Due to a combination of factors, such as “ease of global travel” and climate change, Dr Kim states that the “risk of infectious disease outbreaks is increasing with no end in sight”. Perhaps to those of us fortunate to have been ignorant of previous outbreaks, COVID-19 “put an exclamation point” on the series of “contagions” that others have been experiencing.
We might expect that, after these waves of infection, the approach to pandemics would be one of preparation and pre-emption. However, for Dr Kim, we have 4 gaps in our mindset.
The 4 gaps
Dr Kim suggests that the 4 areas for concern are diagnostics, vaccine supply, vaccination, and leadership. These “highlight the international community’s failures”. In his view, the first 3 are “straightforward technical and funding propositions”, and we know that he and his organisation are working to promote progress here. The fourth, leadership, is “most intractable”.
Diagnostics:
“If you don’t know who has a disease or how many people have it, then no one is motivated to take preventative measures or use a vaccine, especially not in the face of global misinformation campaigns”.

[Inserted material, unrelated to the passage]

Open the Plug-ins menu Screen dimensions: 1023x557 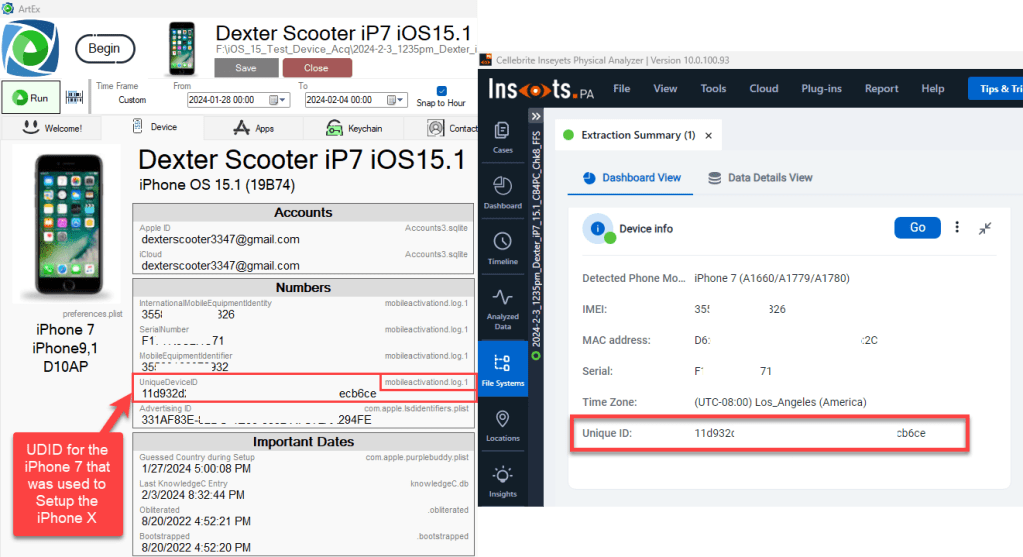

Dr Kim highlights the US’ response to COVID-19, where “experts agree” that the “government’s caseload numbers underestimate” the reality. Thus, the population feels “no urgency” to get boosters.
Vaccine supply:
“If a country is not manufacturing its own vaccines and is dependent on other countries for them, it may not be able to secure enough vaccine to quash an outbreak”.
Once again, Dr Kim’s example focuses on COVID-19, when wealthy countries obtained “more doses than they actually needed”, leaving “less-fortunate” countries lacking. Manufacturing, he suggests, is concentrated in the US, Europe, India, and China, and “vaccine nationalism laws” enable countries of manufacture to “appropriate vaccines intended for other countries”.
Vaccination
“Even if the first two gaps are fixed, but the solutions do not reach large parts of the world, then nothing has really been fixed”.
Dr Kim identifies a “deeper and more inherent” issue here. This involves “weak health systems, complex logistics, and vaccine hesitancy”.
Leadership
The “biggest” gap to be “bridged”.
The WHO global COVAX scheme involves a variety of organisations, Dr Kim states. CEPI develops vaccines that Gavi purchases, and WHO tracks. “No one entity is accountable for results”.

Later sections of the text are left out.